My mother and I were in training -
to learn his timing -
to learn his mission.
Opportunities to speak were few
unless you participated,
so, as mother carried in the green beans, she engaged.
“Actually these beans came from Brazil.”
(an interesting coincidence when you’re five).
He agreed, informing me
that they were picked by a good friend of his
Fat Albert Valdez.
(again, an interesting coincidence when you’re five).
And off he’d go,
or off they’d go
in extended conversations that I’ve since to learn
most other families weren’t having.
We were being tutored
a fact not understood by any of us
but when he died, our training was complete
and our mission was clear.

The crowd bubbled with continued concern
But it was an old bubble, not like coke.
More like soup.
I was obligated to report that while she was alone, confused
mostly deaf and old
in her last days,
it was OK;
she was confused but she was OK, because
she was well-trained.

A few weeks before, we were at Antonio’s Pre-Mortem Pizza Shop,
a place where she felt comfortable being at, because she remembered it.
“Why do you eat so fast?” she asked, as she always asked.
“I don’t.  Glue your teeth in before we come
and you could keep up.”
Ten seconds later:  “Are you done already?”
“Yes, you’re slow.” I said.
“You eat fast.”
“Yes, Mom, I think it’s relative.”
“Who’s a relative?  Done already?”
“Yes.  Yes.”
Then, she looked me in the eye
lowered her voice
and leaned across the jagged circle of pie crusts
that we always assembled on the pan as we ate,
to inform me that, when we leave,
in the parking lot,
she intended to beat me up.

It was a funny line.
Perfect timing.
The waitress would have been puzzled.
He would have been proud.

I reported to the tough crowd
of a night not long ago
Lawrence Welk, thankfully, signed off.
An 8-second short term memory make attempts to follow Survivor useless.
The same is true for the rest of us.
Animals make few demands, so when I visited, we’d watch the Animal Channel - monkeys on TV.
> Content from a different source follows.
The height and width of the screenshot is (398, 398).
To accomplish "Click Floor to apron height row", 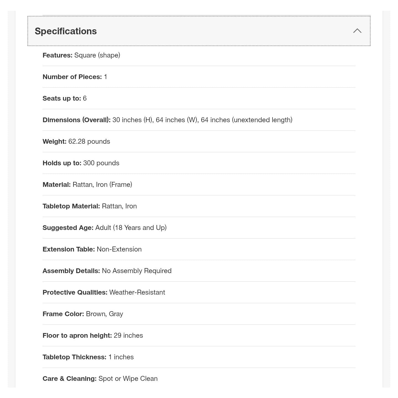I will click(199, 336).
“Oooooh - monkeys!” she said.
Her eyes wide with childish excitement-
a well-rehearsed move
“Do you like monkeys?” I asked, in my straight-man mode.
“Oh yes I do!”
each word was given center-stage
“Remind you of anyone?” I asked.
“Uuuummmmm . . .
Well you used to be a little monkey!”
I sat in silence, looking away blankly
from her one ‘good ear’
my best feigned hurt face.
“Oh, I’m just kidding.
You’ll always be my baby.” She said as she put her hand on the back
of my neck.
“Thank you mom.”                   
. . .           
. . .           
. . .           
“You little monkey.”           
It was perfect - the timing of a 20 year old,
the timing of him.                                               
           
So we continued
a family having a conversation.
Small talk,
exceedingly small talk,
with a timing and topic that was part of a conversation
that was decades long,
as long as a family was permitted to remain a family.
It was a conversation not crafted to communicate
but to create in another
a continuous
inner
smile.

Perhaps others would have found it curious.
But then, she was a very funny girl.